### TASK ITEM
All that should come back is the lines of the data below from the one containing "Task: Click the fill" to the one containing "Select the White Floral accord bar", inclusive, exactly as they stand.

### DATA UNDER STUDY
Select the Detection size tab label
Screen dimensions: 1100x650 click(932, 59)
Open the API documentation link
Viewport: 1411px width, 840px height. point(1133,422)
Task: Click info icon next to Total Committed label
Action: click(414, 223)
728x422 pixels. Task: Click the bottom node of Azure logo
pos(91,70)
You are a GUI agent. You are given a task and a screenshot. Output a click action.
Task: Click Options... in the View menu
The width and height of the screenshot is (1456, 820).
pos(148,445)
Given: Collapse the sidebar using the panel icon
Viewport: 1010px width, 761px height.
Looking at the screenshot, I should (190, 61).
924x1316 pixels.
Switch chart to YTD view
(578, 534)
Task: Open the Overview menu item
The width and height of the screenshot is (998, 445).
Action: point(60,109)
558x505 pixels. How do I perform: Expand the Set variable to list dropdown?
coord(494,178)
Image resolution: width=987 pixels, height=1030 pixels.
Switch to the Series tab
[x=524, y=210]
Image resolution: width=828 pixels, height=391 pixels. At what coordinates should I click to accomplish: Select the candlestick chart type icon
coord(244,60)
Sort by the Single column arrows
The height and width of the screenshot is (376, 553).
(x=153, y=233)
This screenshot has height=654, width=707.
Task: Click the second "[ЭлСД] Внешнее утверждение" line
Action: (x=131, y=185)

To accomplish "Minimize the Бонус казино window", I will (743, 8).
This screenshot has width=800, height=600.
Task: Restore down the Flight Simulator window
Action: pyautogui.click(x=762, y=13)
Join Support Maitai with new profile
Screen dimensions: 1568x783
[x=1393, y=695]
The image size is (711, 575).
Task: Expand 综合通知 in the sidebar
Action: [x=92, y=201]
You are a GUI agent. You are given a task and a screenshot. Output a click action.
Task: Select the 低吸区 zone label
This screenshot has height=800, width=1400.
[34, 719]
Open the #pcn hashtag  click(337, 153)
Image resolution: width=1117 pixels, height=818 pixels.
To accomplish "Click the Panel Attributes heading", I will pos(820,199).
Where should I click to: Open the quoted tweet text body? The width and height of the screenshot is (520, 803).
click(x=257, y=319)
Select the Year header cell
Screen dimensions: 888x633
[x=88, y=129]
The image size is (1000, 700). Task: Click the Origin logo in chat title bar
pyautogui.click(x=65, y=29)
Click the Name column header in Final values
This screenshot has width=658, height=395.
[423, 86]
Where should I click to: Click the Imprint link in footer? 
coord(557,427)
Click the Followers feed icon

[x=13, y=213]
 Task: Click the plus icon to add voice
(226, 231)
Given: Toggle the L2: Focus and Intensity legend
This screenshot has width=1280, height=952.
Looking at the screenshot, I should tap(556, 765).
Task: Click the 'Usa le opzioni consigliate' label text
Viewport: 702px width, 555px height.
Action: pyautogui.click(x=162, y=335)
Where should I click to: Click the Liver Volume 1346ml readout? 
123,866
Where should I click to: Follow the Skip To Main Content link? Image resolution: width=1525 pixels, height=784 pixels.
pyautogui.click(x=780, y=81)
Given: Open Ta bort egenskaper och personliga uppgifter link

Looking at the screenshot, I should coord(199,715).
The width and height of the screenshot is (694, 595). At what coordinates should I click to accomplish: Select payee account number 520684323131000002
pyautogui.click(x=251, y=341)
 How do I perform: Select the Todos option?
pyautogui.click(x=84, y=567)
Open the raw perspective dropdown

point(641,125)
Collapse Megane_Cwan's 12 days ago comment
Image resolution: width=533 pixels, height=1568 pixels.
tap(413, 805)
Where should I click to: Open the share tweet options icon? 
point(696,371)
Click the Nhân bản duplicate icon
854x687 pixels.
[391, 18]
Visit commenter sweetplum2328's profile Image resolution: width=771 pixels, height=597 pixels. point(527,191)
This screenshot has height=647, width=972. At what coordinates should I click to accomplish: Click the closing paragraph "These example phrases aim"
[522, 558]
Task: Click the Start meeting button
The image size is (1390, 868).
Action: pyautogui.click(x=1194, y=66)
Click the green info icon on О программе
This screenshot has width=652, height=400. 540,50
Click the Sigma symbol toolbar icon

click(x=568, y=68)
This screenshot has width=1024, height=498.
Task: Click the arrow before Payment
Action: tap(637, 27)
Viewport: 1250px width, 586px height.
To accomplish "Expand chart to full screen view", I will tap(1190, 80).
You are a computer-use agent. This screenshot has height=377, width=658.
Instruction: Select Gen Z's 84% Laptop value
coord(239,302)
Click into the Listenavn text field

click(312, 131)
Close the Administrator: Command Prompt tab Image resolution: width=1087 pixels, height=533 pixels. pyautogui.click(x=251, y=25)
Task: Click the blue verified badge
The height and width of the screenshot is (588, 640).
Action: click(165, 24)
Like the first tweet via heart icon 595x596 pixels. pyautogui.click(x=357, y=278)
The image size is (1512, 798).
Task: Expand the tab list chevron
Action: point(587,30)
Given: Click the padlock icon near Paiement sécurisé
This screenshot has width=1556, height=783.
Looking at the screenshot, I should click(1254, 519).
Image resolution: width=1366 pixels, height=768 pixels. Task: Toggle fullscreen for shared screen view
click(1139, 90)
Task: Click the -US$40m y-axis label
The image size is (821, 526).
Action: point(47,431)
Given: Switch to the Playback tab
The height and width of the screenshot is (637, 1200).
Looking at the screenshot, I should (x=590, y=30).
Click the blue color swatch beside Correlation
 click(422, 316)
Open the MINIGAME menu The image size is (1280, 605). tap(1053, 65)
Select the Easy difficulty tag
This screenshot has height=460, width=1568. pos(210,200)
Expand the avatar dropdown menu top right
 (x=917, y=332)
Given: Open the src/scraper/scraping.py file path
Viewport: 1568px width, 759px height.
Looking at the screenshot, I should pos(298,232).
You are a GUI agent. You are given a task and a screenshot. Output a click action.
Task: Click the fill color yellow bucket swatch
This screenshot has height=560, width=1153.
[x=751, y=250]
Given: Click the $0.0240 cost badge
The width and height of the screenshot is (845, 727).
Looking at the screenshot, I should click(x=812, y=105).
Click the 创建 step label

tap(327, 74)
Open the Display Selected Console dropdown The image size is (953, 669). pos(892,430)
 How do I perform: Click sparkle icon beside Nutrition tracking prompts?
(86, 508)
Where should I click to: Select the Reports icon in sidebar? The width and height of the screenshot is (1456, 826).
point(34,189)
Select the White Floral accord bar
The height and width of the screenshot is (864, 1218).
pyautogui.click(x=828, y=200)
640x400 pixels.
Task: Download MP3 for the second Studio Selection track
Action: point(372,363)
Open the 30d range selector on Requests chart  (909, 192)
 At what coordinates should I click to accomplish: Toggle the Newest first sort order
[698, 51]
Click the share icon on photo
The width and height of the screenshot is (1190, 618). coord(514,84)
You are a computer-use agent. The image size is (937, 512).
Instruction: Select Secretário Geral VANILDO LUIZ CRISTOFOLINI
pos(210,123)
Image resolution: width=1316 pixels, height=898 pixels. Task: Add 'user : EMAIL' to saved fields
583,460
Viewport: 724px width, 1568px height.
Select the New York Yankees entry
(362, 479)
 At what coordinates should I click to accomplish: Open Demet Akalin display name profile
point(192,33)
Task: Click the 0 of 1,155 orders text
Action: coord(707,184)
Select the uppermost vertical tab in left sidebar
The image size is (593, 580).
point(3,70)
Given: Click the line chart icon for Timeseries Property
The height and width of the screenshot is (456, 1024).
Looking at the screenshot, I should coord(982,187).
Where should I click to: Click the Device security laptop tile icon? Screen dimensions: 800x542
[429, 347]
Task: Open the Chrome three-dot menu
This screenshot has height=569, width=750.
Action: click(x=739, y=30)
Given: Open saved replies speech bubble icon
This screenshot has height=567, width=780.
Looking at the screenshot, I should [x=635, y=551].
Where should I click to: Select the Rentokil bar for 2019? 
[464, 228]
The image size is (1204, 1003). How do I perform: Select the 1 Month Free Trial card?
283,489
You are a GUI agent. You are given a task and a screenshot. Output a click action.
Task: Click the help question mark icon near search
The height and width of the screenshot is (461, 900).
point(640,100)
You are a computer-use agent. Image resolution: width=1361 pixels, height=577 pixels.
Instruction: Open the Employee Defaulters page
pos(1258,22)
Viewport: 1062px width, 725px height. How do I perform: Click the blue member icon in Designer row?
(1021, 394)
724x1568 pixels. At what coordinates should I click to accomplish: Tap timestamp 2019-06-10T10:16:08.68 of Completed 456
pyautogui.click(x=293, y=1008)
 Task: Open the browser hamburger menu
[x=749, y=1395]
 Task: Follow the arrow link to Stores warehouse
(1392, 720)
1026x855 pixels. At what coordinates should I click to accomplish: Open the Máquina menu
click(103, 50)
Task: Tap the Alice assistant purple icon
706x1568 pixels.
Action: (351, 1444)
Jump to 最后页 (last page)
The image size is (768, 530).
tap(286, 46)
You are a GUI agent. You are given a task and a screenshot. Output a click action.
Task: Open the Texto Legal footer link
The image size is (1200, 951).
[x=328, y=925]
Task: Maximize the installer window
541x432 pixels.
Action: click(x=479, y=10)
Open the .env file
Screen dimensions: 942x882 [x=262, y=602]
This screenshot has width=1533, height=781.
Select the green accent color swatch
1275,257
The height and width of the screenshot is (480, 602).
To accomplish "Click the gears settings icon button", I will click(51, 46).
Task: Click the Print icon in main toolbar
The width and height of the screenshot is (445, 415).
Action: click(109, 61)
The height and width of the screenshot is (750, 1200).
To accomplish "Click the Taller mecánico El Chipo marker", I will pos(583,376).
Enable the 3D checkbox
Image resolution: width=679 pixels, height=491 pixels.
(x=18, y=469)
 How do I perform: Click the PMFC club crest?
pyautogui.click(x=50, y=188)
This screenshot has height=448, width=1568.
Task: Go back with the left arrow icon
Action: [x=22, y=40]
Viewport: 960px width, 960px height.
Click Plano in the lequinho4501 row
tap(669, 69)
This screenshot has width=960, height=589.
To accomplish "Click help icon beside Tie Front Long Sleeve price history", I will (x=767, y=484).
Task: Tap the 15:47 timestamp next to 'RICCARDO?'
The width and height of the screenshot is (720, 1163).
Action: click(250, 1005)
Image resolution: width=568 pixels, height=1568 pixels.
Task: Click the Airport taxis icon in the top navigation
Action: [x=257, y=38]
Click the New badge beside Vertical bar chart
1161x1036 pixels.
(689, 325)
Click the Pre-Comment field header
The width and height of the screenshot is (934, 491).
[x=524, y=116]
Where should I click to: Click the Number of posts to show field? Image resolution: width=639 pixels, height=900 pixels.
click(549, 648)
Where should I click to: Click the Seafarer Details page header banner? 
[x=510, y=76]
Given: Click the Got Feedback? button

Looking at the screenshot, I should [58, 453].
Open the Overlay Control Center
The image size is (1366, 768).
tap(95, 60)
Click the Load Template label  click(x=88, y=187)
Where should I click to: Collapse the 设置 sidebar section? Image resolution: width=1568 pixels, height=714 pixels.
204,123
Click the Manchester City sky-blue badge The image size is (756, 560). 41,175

### WRITTEN REPLY
Task: Click the fill color yellow bucket swatch
This screenshot has height=560, width=1153.
[x=751, y=250]
Given: Click the $0.0240 cost badge
The width and height of the screenshot is (845, 727).
Looking at the screenshot, I should click(x=812, y=105).
Click the 创建 step label

tap(327, 74)
Open the Display Selected Console dropdown The image size is (953, 669). pos(892,430)
 How do I perform: Click sparkle icon beside Nutrition tracking prompts?
(86, 508)
Where should I click to: Select the Reports icon in sidebar? The width and height of the screenshot is (1456, 826).
point(34,189)
Select the White Floral accord bar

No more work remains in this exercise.